Page 4 of When Sparks Fly

“I’ll bring some things for you to keep this time,” I promise.

The unmistakable sound of her hands clapping once in excitement bursts through the phone. “That’ll be wonderful.”

“Where do you want to eat?” I park in my usual spot and gather my trash.

“How about Aimee’s?”

“The French bistro? Ok.” I should have known she’d pick her favorite place. I’d be happy with sun tea and her cheesecake, but I want her to get out for a bit. “I’ll be there around eleven. Is that ok?”

“Yes, baby. See you then. I love you so much.” She makes a sweet kissing sound.

“Love you, too, Nana. See you tomorrow.”

After a long shower, I settle on the couch dressed in my favorite comfort leggings and a thin, baggy sweater. The coffee table is hidden beneath my laptop and folders from today’s clients. The scent of toasted marshmallowfills the living room, wafting from the lit candle on the side table. Faux pumpkins, similar to the ones I used in photos today, surround it.

My tiny one-bedroom apartment is minimally decorated, aside from my celebration of fall. I never spend much time, effort, or money on decor if it isn’t photos.

Color prints of my favorite shoots from over the years hang above the thrifted, suede couch. The coffee and side table, also second-hand, don’t match. None of the three pieces fit any one aesthetic, nor was I focused on one.

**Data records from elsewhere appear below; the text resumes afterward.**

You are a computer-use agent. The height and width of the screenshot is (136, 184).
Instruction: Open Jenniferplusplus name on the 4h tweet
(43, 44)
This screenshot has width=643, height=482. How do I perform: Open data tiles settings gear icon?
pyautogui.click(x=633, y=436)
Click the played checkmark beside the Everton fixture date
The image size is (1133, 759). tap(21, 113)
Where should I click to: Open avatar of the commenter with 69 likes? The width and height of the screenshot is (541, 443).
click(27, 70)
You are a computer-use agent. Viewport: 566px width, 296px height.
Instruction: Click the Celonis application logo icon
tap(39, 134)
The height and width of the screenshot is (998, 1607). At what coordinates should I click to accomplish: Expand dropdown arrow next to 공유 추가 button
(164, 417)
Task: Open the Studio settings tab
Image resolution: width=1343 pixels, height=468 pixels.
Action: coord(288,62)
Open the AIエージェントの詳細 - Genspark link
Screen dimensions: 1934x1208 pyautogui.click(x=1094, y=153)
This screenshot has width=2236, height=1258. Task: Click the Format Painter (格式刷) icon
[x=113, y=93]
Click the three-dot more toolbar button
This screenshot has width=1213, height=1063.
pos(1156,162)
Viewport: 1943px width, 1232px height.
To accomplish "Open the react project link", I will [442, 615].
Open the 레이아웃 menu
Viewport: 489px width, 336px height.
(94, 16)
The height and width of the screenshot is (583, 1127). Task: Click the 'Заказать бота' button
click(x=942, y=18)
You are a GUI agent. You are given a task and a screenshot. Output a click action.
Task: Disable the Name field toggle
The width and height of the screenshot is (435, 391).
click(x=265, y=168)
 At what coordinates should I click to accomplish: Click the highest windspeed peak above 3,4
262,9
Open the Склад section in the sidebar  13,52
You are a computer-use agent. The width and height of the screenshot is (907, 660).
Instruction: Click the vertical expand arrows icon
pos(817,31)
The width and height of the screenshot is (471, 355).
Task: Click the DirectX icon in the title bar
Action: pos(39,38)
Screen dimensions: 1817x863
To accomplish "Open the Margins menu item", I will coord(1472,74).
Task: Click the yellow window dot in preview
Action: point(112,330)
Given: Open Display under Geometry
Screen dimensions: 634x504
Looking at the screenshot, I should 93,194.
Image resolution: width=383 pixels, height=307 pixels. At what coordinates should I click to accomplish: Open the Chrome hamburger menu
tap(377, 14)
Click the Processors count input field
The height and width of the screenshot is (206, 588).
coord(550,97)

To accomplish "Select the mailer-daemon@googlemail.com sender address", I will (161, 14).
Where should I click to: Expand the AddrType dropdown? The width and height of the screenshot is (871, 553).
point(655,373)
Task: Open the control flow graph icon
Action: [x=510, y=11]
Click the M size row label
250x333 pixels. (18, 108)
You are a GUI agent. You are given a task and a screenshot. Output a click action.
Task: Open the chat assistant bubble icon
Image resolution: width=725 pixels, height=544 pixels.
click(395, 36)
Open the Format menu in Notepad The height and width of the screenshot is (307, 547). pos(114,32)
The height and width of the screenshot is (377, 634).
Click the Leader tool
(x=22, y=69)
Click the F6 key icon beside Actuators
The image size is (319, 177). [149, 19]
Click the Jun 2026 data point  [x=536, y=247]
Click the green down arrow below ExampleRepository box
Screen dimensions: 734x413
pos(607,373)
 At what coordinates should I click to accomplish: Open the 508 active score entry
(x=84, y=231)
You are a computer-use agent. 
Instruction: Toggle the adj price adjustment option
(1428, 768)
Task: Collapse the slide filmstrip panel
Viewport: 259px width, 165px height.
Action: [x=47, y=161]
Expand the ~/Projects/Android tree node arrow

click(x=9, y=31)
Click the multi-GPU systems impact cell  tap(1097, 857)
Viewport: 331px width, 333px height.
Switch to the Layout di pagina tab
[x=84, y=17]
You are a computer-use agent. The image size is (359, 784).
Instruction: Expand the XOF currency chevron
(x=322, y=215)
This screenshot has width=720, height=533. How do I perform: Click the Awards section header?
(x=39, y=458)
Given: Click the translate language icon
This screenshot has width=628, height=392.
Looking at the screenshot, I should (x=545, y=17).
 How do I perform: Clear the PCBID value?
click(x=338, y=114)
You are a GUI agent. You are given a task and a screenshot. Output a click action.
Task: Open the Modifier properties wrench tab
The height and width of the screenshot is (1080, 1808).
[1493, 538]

A giant spoon and fork are mounted over my bistro set in the blip of a dining room. I think every aesthetically hopeful dining room in America has the same set. In the hall are my favorite black and white photos. Five years I’ve been here and it’s always seemed temporary.

Before getting started on editing the photos from today, I check the group chat with my best-friends, Izzy and Leah. No messages. I send a quick message wishing Izzy a safe arrival in Hawaii and reminding her to take a thousand and one photos so that I can live vicariously through her. Her obligatory “I got leid” picture fills my screen in response, eliciting a huge grin. She’s all legs in a pale blue dress with a golden lei around her neck. Leah follows up with entirely too many middle finger emojis.

Our trio is akin to Neapolitan ice cream. Izzy is vanilla. Not because of her ice-blonde hair, but because she’s subtle, reliable, and always put together. She fits well in every situation. Leah is strawberry. A little bit tart, a little bit sweet. The wild one that maybe you don’t expect to enjoy, but thoroughly do because it’s strawberry and how could you not? And I’m chocolate. Versatile in a similar way to vanilla, but packing a bigger punch and also not everyone’s cup of tea.

I work until my eyes blur, managing to edit half of the photos from today’s mini sessions, before padding into my bedroom with my phone. The stark white, thousand-thread-count, Egyptian cotton sheets call to me. Only the bed has received luxury attention in the years I’ve lived here. Otherwise, I splurged on photography equipment, backdrops, or session decor. Focused solely on building my business and honing my craft, everything else was an afterthought.

I set my phone on my secondhand nightstand, flip off my lamp, and shove myself deep in the covers, asleep instantly.

Sometime in the night, my phone vibrates across the nightstand, jarring me awake. Adrenaline surges through me.Stephanie, my mother’s name, flashes on the screen, adding to the dread.

I put my phone to my ear, pushing my hair from my face and sitting upright. My mother’s curt voice comes down the line before I can utter a greeting. Her clipped tone isn’t a surprise, but the words she’s throwing at me are crushing.

“Mother passed. The funeral will be this weekend.”

“Nana?” My voice is a cross between a squeak and a croak. Obviously, she’s referring to my grandmother, but my brain is frazzled.

People talk about pain being a knife to the heart, but this is a battering ram. A crushing force on my chest making it nearly impossible to breathe.

Stephanie’s words remain composed. “Alan and I are driving down now.” I’m only half listening to my mother’s voice.

How did this happen?

“I don’t understand. I just talked to her.” My eyes land on the album and loose photographs I prepared to take to Nana.

Stephanie scoffs. “These things happen quickly, Maci.”

Silent tears hit my cheeks. I know better than to count on her for emotional support.

While my relationship with my mother has been strained since I was a teen, my relationship with Nana only grew over the years. Despite my lack of proximity, I often called Nana daily through high school. The calls may have been less frequent in the six years since graduation, but our bond never diminished.

This loss is compounded by knowing how close I was to seeing her.

Chapter 3

Maci

Ican’t go back to sleep after we hang up. Instead, I prepare for a long weekend in Bull Creek, starting with emailing my recent clients about a delay due to a family emergency. While packing a suitcase, I make sure to pick the perfect dress for the service.